While optimal precision for the assay should be greater or equal to 10 percent, the researchers cautioned against using assays that do not hold validation of this optimal precision.

They recommended that blood samples be taken on first assessment and six to nine hours later in patients to measure troponin. The guidelines suggested that an elevated value of troponin above the decision level is required for the diagnosis of MI.

However, the authors noted that a release of troponin could also be caused by other etiologies of myocardial necrosis including myocarditis, aortic dissection, pulmonary embolism, congestive heart failure and renal failure, among others.

While the researchers pinpointed troponin as being the best measurement for MI, if the assays are unavailable, creatine kinase-MB (CK-MB) is the “best alternative” for diagnosing an MI. While the guidelines noted that CK-MB has been used previously to detect reinfarction, a total CK measurement is not recommended for use to diagnose infarction due to the enzyme's “lack of specificity” and large skeletal muscle distribution.

For cases of recurrent MI, the guidelines stated that clinicians should take immediate measures of the employed cardiac marker, either CK-MB or troponin.
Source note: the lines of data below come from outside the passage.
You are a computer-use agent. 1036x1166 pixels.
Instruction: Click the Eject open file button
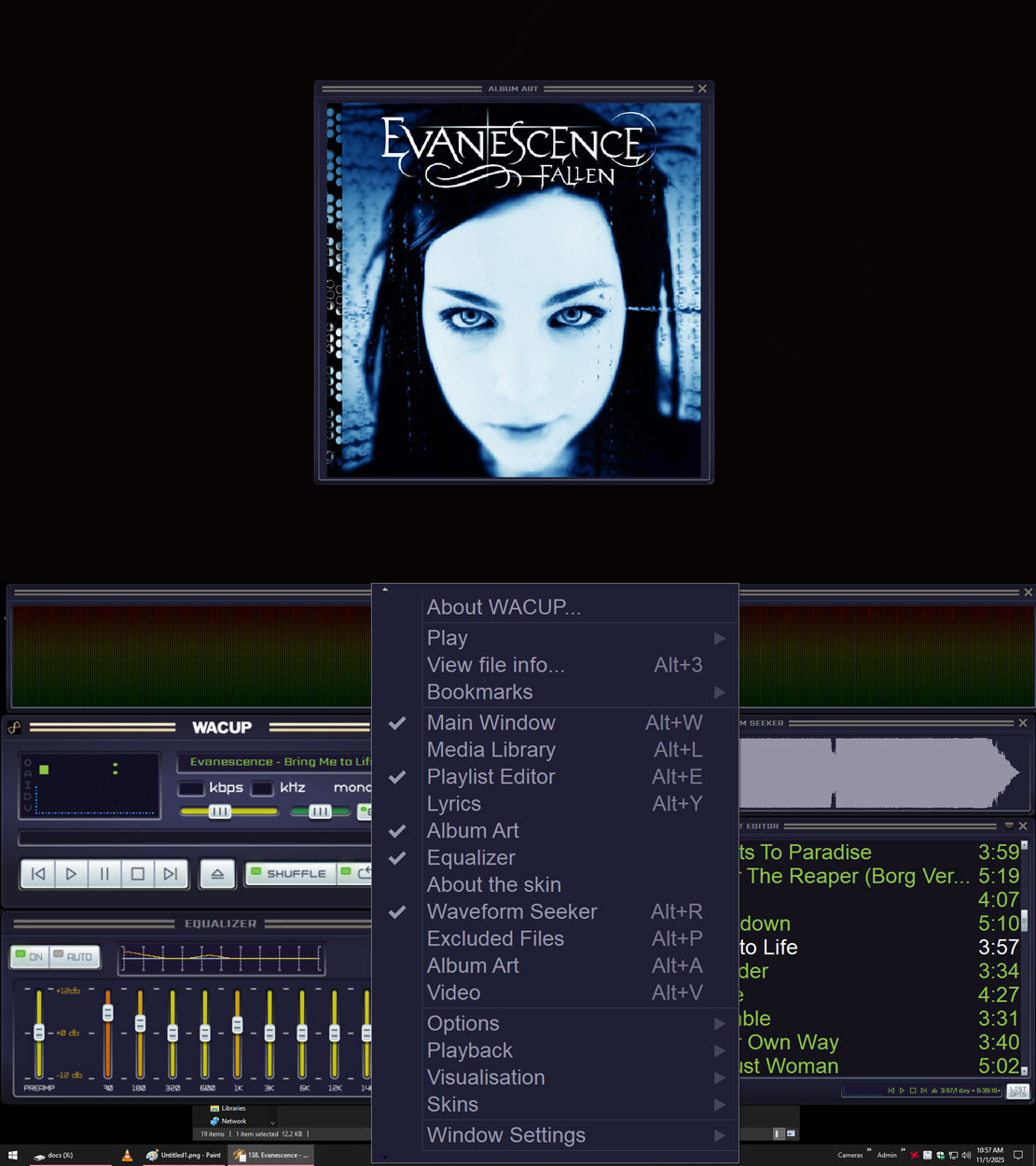click(217, 874)
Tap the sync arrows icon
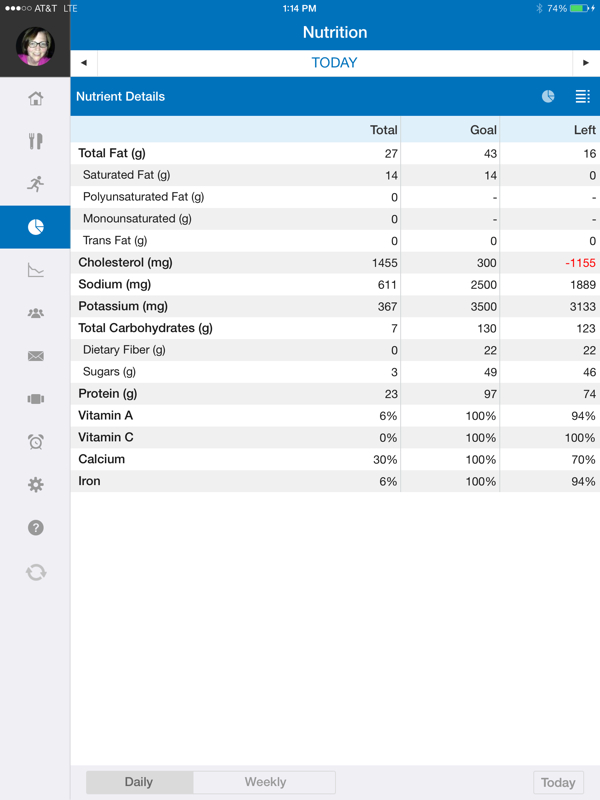 click(36, 572)
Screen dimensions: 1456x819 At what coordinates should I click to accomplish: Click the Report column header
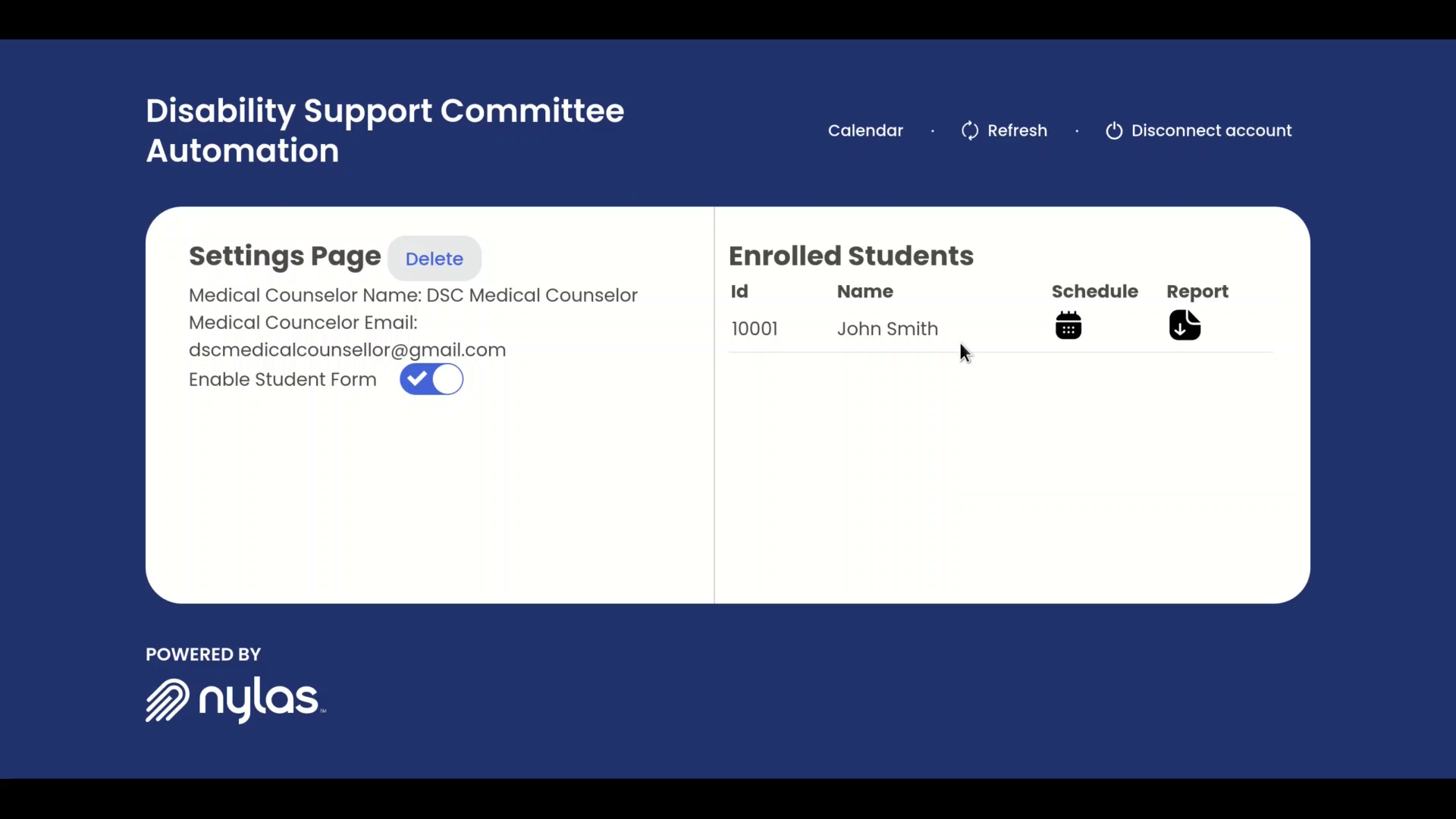click(1197, 292)
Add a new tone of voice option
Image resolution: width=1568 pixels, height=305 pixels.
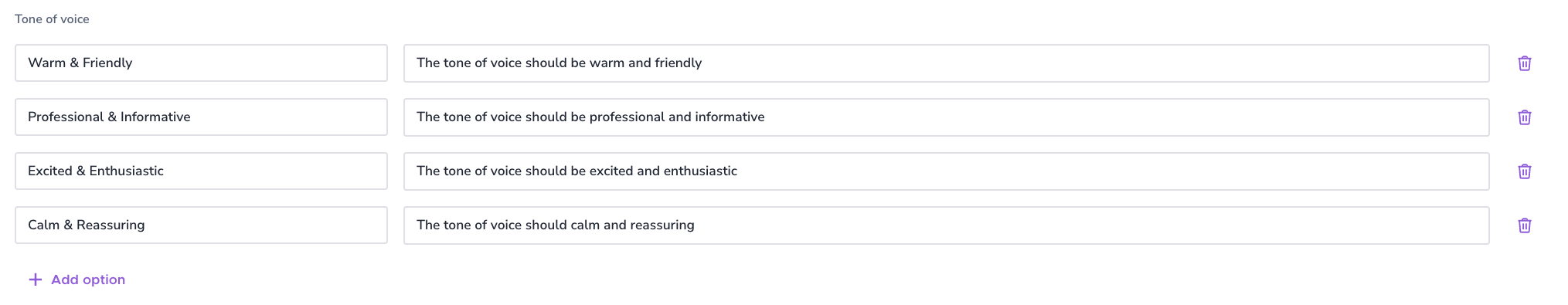tap(77, 280)
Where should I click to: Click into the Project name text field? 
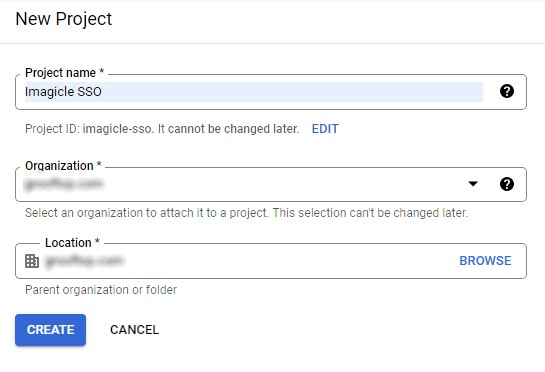(x=254, y=92)
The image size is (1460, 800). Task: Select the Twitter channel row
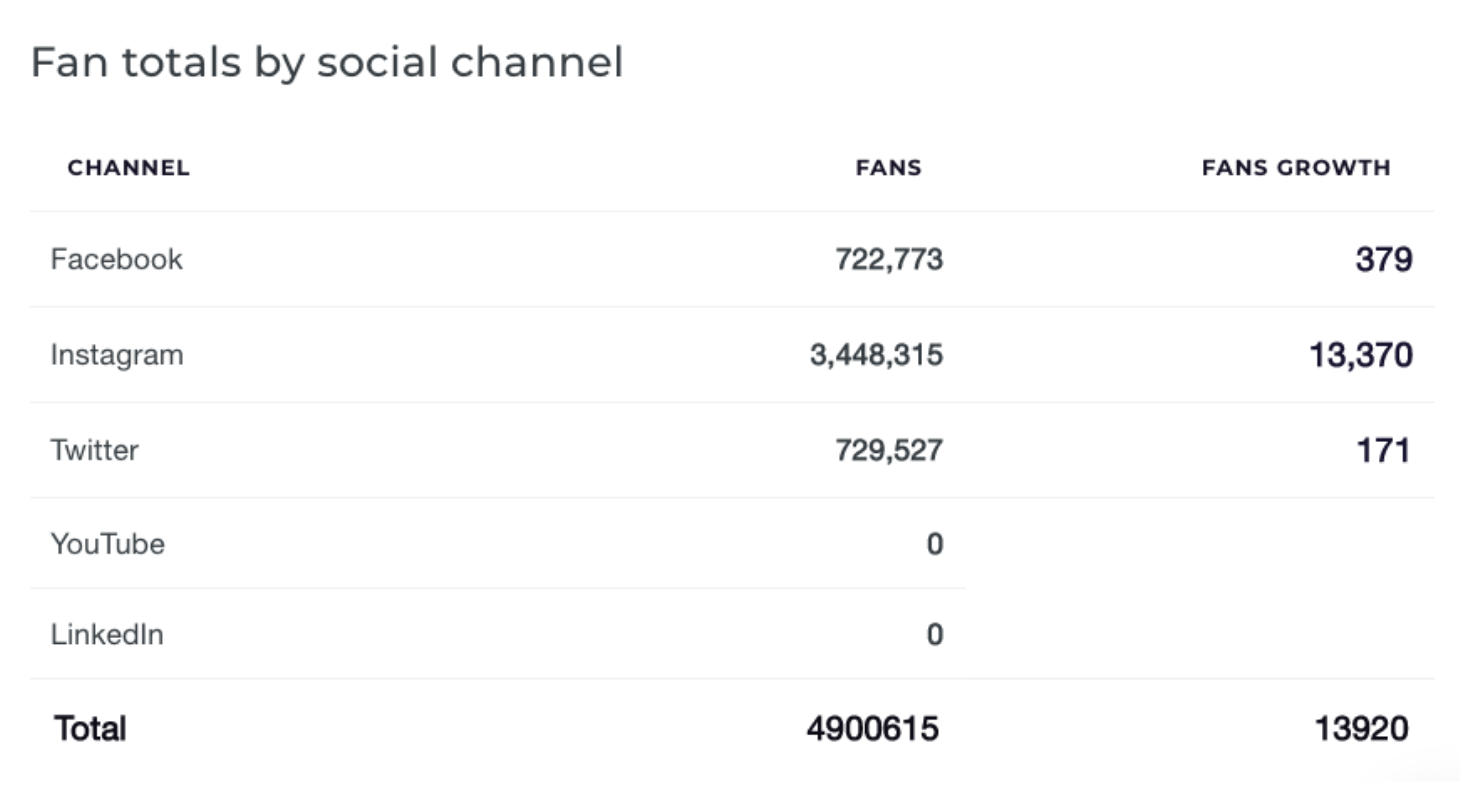point(732,450)
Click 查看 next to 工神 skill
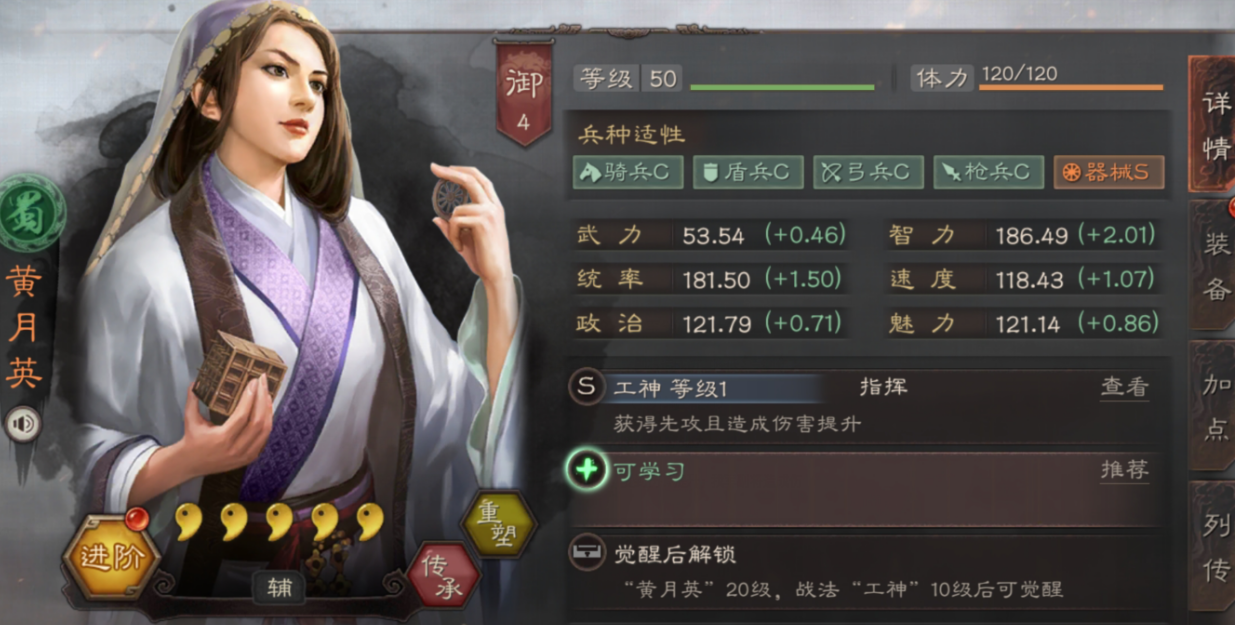The image size is (1235, 625). (1125, 387)
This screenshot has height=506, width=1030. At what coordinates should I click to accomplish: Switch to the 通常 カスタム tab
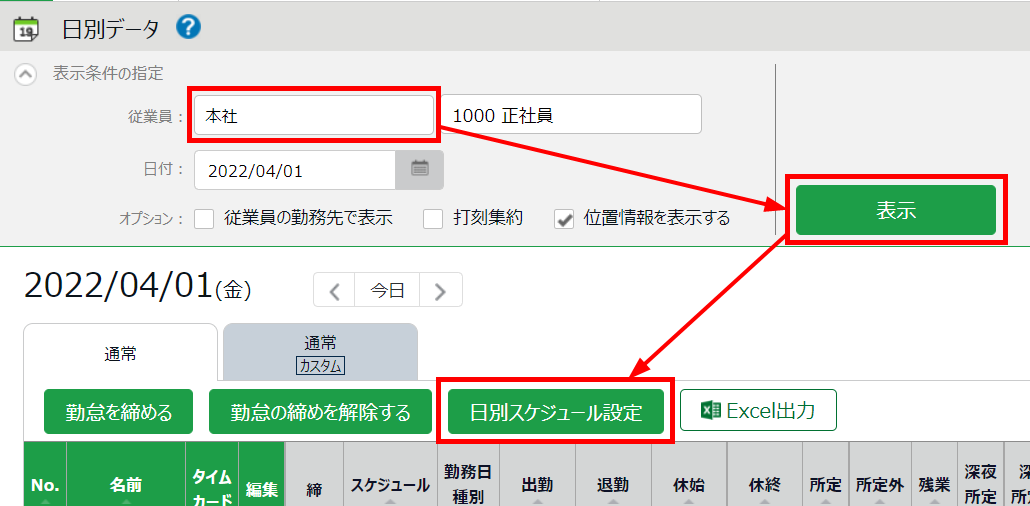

Recurrent infarction is present when a patient has a 20 percent or less increase in values of the second sample that should be obtained three to six hours later after the initial sample is drawn.

In the guidelines, the researchers also suggest that use of ECGs alone are “insufficient to diagnose acute MI or infarction since ST deviation may be observed in other conditions such as acute pericarditis, left ventricular hypertrophy, left bundle branch block, Brugada syndrome and early repolarization patterns.”

However, the guidelines stated that abnormalities of myocardial ischemia within an ECG could evolve into MI.

Additionally, the authors concluded that “a universal definition for myocardial infarction would be of great benefit to future clinical studies in this area since it will allow for trial-to-trial comparisons as well as accurate meta-analyses involving multiple investigations.”

The task force recommended that clinical researchers employ the definition mentioned in the guidelines during a trial: “A rise and/or fall of cardiac biomarkers (preferably troponin) with at least one value above the 99th percentile of the URL together with evidence of MI.” Additionally, there should be at least one of the following present: ischemia symptoms; ECG changes indicative of new ischemia; development of pathological Q waves in the ECG; or imaging evidence of new loss of viable myocardium or wall motion abnormalities.

The task force concluded that increasing diagnostic sensitivity for MI can help to identify more cases, prevent serious adverse events and lead to better treatment for the condition.

“Professional societies should take steps to facilitate the rapid dissemination of the revised definition to physicians, other healthcare professionals, administrators and the general public,” the authors stated.

"It should be appreciated that the agreed modification of the definition of MI may be associated with consequences for the patients and their families with respect to psychological status, life insurance, professional career, as well as driving and pilot licenses. Also the diagnosis is associated with societal implications as to diagnosis-related coding, hospital reimbursement, mortality statistics, sick leave and disability attestation. In order to meet this challenge, physicians must be adequately informed of the altered diagnostic criteria," the guidelines concluded.